No se puede ser objetivo con la nostalgia. Por eso quizá usted tiene otros recuerdos, otros programas, otra selección. Era tan ingenuo, o tan ajeno a la otra cara de la pantalla, que sólo hasta que empecé a escribir de televisión no advertí que la tele, además de un entretenimiento maravilloso y popular, tenía una fuerza casi endemoniada de influencia, creación de modelos, fomento de unos valores en detrimento de otros, y arma aliada del poder, y desde entonces ya no pude verla con los mismos ojos. Sobre todo la tele que estos días celebra su 60 aniversario convertida, de nuevo, en instrumento de propaganda en manos del Gobierno, como lo fue con María Antonia Iglesias al servicio de Felipe González y el PSOE, con el manipulador -según sentencia firme y la audiencia que lo padeció- Alfredo Urdaci al servicio de José María Aznar y del PP, y como es hoy la tele pública al rendido, descarado e indignante servicio de Mariano Rajoy. La vileza a la que han sometido hoy un clásico como Informe Semanal, parodia del ejemplar producto que fue, alcanza niveles de meticulosa perversión. Hoy la tele pública no arriesga ni en su ficción -salvo excepciones como El ministerio del tiempo-, ni en información, con productos trasnochados como un España directo que sigue recorriendo restaurantes con fruición que sonroja, ni en entretenimiento. Antes se hacía Estudio 1 en hora de máxima audiencia con obras de Shakespeare, Miller, Lope de Vega o Calderón. Hoy se hace Hora punta y se rellena con farfolla y escombros. ¿Todo lo pasado es bueno y lo actual es malo?

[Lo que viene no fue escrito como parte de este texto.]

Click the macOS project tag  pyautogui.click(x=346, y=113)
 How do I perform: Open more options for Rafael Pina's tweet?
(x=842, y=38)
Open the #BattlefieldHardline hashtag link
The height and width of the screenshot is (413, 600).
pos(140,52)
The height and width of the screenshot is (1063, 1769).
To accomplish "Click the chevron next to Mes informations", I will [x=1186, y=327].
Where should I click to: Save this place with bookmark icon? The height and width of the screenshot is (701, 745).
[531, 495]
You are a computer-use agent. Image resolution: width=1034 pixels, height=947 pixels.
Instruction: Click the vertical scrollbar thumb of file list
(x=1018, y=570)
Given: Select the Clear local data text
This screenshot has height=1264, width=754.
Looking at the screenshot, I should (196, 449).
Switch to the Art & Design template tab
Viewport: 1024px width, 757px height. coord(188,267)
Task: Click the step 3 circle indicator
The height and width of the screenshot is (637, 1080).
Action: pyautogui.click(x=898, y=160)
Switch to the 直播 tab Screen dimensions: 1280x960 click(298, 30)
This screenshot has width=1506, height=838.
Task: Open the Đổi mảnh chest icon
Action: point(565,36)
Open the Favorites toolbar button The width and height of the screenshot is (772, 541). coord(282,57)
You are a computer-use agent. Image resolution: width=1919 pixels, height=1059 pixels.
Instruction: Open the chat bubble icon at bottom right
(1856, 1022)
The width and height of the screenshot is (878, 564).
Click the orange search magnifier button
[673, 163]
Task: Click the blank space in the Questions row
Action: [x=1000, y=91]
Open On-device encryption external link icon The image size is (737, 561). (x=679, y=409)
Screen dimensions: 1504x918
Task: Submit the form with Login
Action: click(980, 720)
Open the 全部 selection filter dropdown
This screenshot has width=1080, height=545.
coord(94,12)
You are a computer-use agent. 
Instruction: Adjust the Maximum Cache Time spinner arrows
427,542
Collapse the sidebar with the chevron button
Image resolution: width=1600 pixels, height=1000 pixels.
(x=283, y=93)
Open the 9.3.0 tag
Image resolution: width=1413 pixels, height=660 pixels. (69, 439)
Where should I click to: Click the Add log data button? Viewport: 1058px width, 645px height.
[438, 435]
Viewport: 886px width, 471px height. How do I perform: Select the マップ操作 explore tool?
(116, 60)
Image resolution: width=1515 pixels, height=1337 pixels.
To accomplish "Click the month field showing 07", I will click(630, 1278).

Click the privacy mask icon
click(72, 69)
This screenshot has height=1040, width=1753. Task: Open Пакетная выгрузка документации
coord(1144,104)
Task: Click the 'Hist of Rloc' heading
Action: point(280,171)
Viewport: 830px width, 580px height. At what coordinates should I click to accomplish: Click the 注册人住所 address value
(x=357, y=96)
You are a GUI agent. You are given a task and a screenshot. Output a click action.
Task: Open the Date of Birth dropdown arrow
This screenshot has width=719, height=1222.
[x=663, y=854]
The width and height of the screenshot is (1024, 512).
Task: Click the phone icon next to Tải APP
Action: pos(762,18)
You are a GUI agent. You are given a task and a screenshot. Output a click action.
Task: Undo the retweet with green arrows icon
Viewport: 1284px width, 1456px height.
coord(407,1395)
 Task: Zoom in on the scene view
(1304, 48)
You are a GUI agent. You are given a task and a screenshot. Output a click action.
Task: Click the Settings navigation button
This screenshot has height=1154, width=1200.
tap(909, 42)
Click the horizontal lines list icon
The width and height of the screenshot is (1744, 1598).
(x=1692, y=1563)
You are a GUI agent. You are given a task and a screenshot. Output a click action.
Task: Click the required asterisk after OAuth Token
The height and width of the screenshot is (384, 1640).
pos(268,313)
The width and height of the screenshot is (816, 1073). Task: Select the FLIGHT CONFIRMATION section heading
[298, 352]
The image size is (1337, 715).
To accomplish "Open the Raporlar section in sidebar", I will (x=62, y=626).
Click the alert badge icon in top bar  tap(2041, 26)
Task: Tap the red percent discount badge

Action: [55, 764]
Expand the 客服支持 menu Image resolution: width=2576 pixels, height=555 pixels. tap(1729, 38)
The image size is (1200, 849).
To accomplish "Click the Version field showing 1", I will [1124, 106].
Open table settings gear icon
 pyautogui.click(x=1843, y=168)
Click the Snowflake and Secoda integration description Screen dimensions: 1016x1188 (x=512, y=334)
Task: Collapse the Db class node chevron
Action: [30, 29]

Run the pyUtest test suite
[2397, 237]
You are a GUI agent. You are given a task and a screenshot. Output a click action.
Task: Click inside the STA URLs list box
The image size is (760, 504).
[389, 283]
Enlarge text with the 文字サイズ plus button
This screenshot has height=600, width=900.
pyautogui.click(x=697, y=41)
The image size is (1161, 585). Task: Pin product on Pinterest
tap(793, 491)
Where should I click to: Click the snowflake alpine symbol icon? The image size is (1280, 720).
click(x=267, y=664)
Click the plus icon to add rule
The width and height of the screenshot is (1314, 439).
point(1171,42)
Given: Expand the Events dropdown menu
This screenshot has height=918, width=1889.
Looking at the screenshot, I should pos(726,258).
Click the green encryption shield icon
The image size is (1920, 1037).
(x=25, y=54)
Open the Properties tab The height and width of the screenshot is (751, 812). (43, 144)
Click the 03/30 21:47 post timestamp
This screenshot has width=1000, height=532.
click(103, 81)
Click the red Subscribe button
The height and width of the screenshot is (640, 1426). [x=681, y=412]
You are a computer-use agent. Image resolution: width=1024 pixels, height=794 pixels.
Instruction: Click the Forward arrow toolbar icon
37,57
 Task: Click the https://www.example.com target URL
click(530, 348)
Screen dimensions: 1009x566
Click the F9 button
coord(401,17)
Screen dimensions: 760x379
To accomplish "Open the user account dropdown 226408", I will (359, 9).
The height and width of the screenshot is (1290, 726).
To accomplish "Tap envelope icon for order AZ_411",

Ni mucho menos. No es eso. Ya digo, una cosa es la nostalgia, que no analiza desde la razón sino desde los sentimientos personales, y otra la percepción razonada y fría de los programas que hoy se emiten. Y en general tenemos una televisión pública que da grima, y pereza, y a veces vergüenza, una tele que Mariano Rajoy deseaba que fuera la BBC con una mano y con la otra, la verdadera, trabajaba, y en ello está, para hundirla. Así que «la detengan, que es una mentirosa, malvada y peligrosa, que no se puede controlar» -se mueve por el Consejo de Ministros David Civera, guiñándole a Miss Cospedal, La Generala-. ¿Recuerdan V -estrenada en 1985- y la come ratas Diana, maravillosa Jane Badler? Tendría que volver, y comerse a más de uno.

La GuindaSánchez&OT

Ganó la batalla como el Cid Campeador, muertecito. Eso sí, sólo de la audiencia. Fue el domingo pasado. Pedro Sánchez, ex del PSOE, apestado por la mora Susana Díaz, venció a los triunfitos de OT. El reencuentro. La Sexta contra La 1. Ganó la pequeña. Por goleada. De repente, el muerto Pedro revivió diciendo que se iba, y al vuelo lo cazó Jordi Évole y salvó a Salvados esa noche. Hoy, Sánchez, ha vuelto al olvido.